A Ana Rute Cavaco, mulher do meu amigo Tiago Cavaco,
pastor evangélico, escreveu um post muito interessante, de leitura obrigatória para quem tem filhos, sejam católicos,
protestantes ou ateus. Ela responde à pergunta sobre se devemos deixar as
crianças ir a funerais e conclui que sim. Não podia concordar mais.
Leiam o post por vocês, não vou repetir os argumentos,
apenas responder a dois pontos, pequenos detalhes, e acrescentar uma história e
uma reflexão.
Num dos pontos do texto, a Ana Rute comenta que “quem
decide o início e o fim é o Senhor Deus, que toma conta de tudo neste mundo, e
onde nada acontece sem que ele tenha planejado”. Admito que não gosto desta
linguagem… Pode ser uma questão de semântica. Deus sabe tudo, nada acontece que
o possa apanhar de surpresa, mas dizer que Ele planeou tudo é diferente, faz
dele o autor moral das tragédias, e isso parece-me ir longe de mais. Deus
planeou a morte das vítimas de Pedrógão? Não acredito. Estava ao lado de cada
um enquanto sofria? Não tenho dúvidas. Mas como disse, isto é um detalhe no
artigo da Ana Rute, não pretendo fazer dele uma polémica.

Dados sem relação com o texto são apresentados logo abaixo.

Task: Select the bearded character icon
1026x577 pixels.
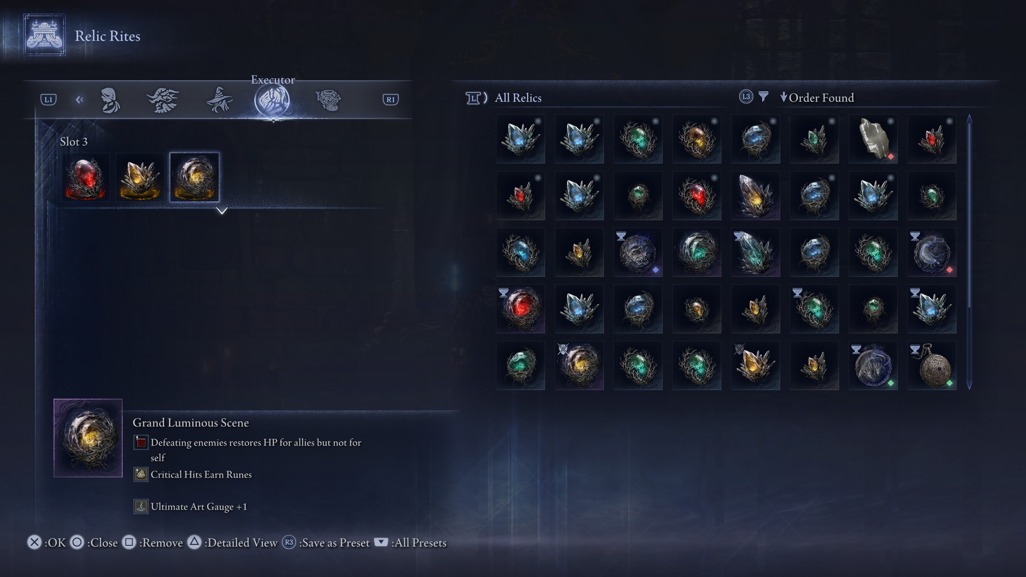Action: 328,100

Mais à frente ela escreve sobre o corpo. “Embora o corpo
não tenha mais vida, e seja feio o enterrar de um caixão, foi com o corpo que
convivemos. Sabemos que a alma não está mais lá, mas devolvemos o corpo à
terra, porque um dia fomos pó e ao pó voltaremos (e, nesta altura, podemos
lembrar da Criação). Prestamos uma última homenagem a quem viveu, estamos ao
lado de quem sofre, e prestamos culto ao Deus de todas as coisas.”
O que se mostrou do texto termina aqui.